256x256 samples directly from CAN (no cherry picking) with fixed classification network trained on WikiArt

An implementation of CAN: Creative Adversarial Networks, Generating "Art" by Learning About Styles and Deviating from Style Norms with a variation that improves sample variance and quality significantly.

Repo based on DCGAN-tensorflow.

Getting the Dataset

We used the wikiart dataset available here.

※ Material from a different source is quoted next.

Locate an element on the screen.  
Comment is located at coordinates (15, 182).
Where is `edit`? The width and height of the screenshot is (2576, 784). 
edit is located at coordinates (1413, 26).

Using the dataset is subject to wikiart's terms of use

mkdir data
cd data
wget http://www.cs-chan.com/source/ICIP2017/wikiart.zip
unzip wikiart.zip

Getting pretrained models

We uploaded all of our models to this google drive folder

Training a CAN model from scratch (architecture used in the paper)

bash experiments/train_can_paper.sh # must run from the root directory of the project

Evaluating an existing CAN model

# make sure that load_dir acts correctly
bash experiments/eval_can_paper.sh

External Style Classification network

We ran an experiment where we trained an inception resnet to classify style (60% accuracy) and then used this for the style classification loss, removing the need to learn the layers in the discriminator. We hold the style classification network constant, so the style distribution doesn't change as the generator improves. We found that this improved the quality and diversity of our samples.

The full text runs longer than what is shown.